Investor Profile

Brunel keeps wary eye on markets and raises manager reporting duties

Brunel Pension Partnership chief investment officer David Vickers recently flagged the risk of today’s “Goldilocks” economic scenario not delivering for investors. Although recession risk is receding; markets have priced in three rate cuts in the US and the inflation dragon appears slain, the reality might be different.

Vickers, who joined  as CIO in 2021 to oversee around £40 billion in assets at one of the eight LGPS pools, warned that conflict in Ukraine and the Middle East, and weakening economic data pose substantial investor risks. He said equity is, on aggregate, more expensive and warned that investor compensation for investing in debt markets is low. “It is plausible we get a Goldilocks scenario, but [investor] disappointment if we don’t will be keenly felt.”

Brunel Pension Partnership goes into 2024 with a raft of ambitions but also facing challenges, states the asset manager’s recently published Annual Review. One of the biggest unknowns is UK government plans for the LGPS pools. Following a consultation on the future of the LGPS, policy makers laid out ambitions for pools to transition all assets by March 2025, a process some local authority pension funds like West Yorkshire, part of Northern LGPS, have been slow to complete.

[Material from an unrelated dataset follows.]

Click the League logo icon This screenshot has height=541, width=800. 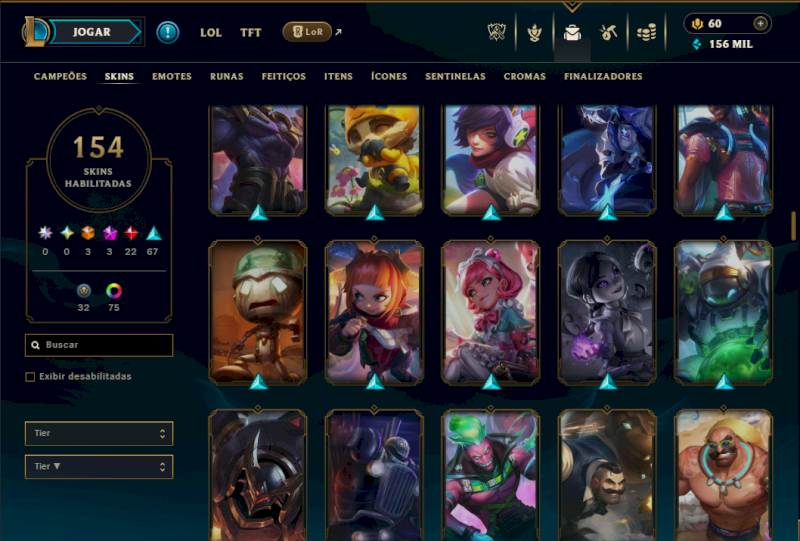coord(35,32)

The government also targets further consolidation, suggesting pools reach £200 billion by 2040. Brunel says it has appointed “a third party to enable us to consider options for consolidation.”

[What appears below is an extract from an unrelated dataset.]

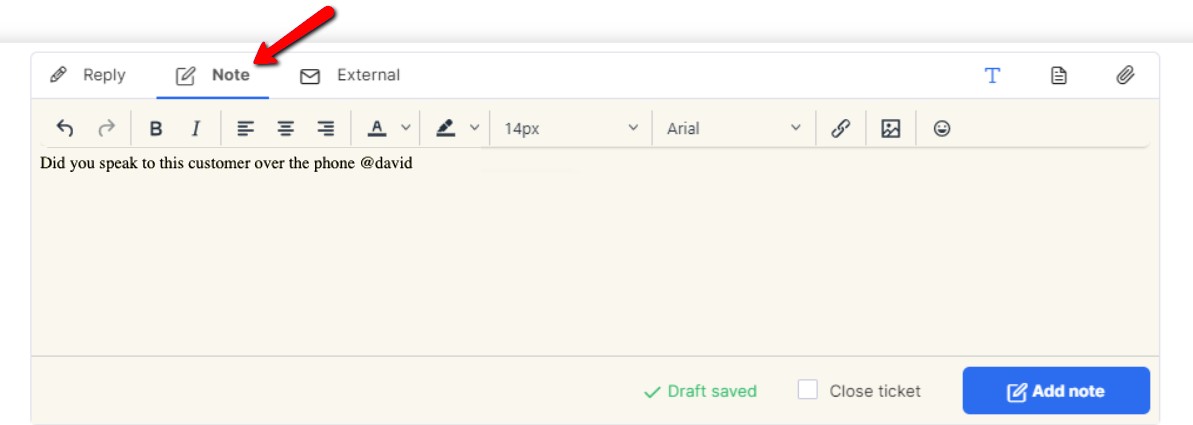Switch to the External tab
Screen dimensions: 1193x425
tap(349, 75)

Pools also face government pressure to invest more in unlisted assets and venture. In its 2023 Autumn Statement the government said it will revise guidance that the LGPS double its allocation to private equity to 10 per cent.

Brunel has also stated new commitments to raise manager reporting duties. In its latest climate policy, which updates an original policy first published in 2020,  the investor promises to “turn the screws” on managers and its holdings via increased RI expectations, seeking to drive whole-economy change for the long term  and “not simply buff our portfolios.”

Brunel was one of the first out of the gates regarding pooling assets and integrating sustainability. In 2018 it was the first UK pool to sign up to TCFD reporting and the first to launch its own RI policy. One year later, it had transitioned 50 per cent of client assets. In 2021, it formally committed to net zero, co-launched new Paris-aligned benchmarks and had introduced a suite of 17 multi-client portfolios – adding a local impact portfolio in 2022. Last year it introduced a fourth cycle of private markets portfolios and began developing a new RI priority – biodiversity.

The investor will spend much of this year beginning to integrate nature risk having committed to adopt Taskforce on Nature-related Financial Disclosures (TNFD) reporting metrics that detail nature dependencies, impacts, risks and opportunities in the financial year 2025-6, one of 320 organisations from 46 countries that signed up as early adopters in Davos.

Brunel’s TNFD commitment builds on earlier biodiversity initiatives. Last year it conducted a pilot project with S&P Global to assess nature risk across its listed equity and fixed income portfolios. Working with S&P Global enabled Brunel to delve into complex themes, like identify companies whose assets overlap with existing protected areas and key biodiversity areas. “Less than a third of Europe’s biggest companies have set biodiversity targets,” it states.

In it’s latest review, Brunel reports that absolute performance was strong across all listed market categories, in a reversal of 2022. Within private markets, whilst performance data is lagged, the last audited NAVs show that portfolios performed well.

Active management struggled, specifically in global equity mandates, given the concentration of returns. Indeed, the global equity index looks likely to have beaten the vast majority of active managers. Brunel’s least constrained fund, global high alpha, kept pace.

Other 2023 milestones include successfully trialing AI internally and strengthening access to data by drawing a clearer line between data managers and data owners.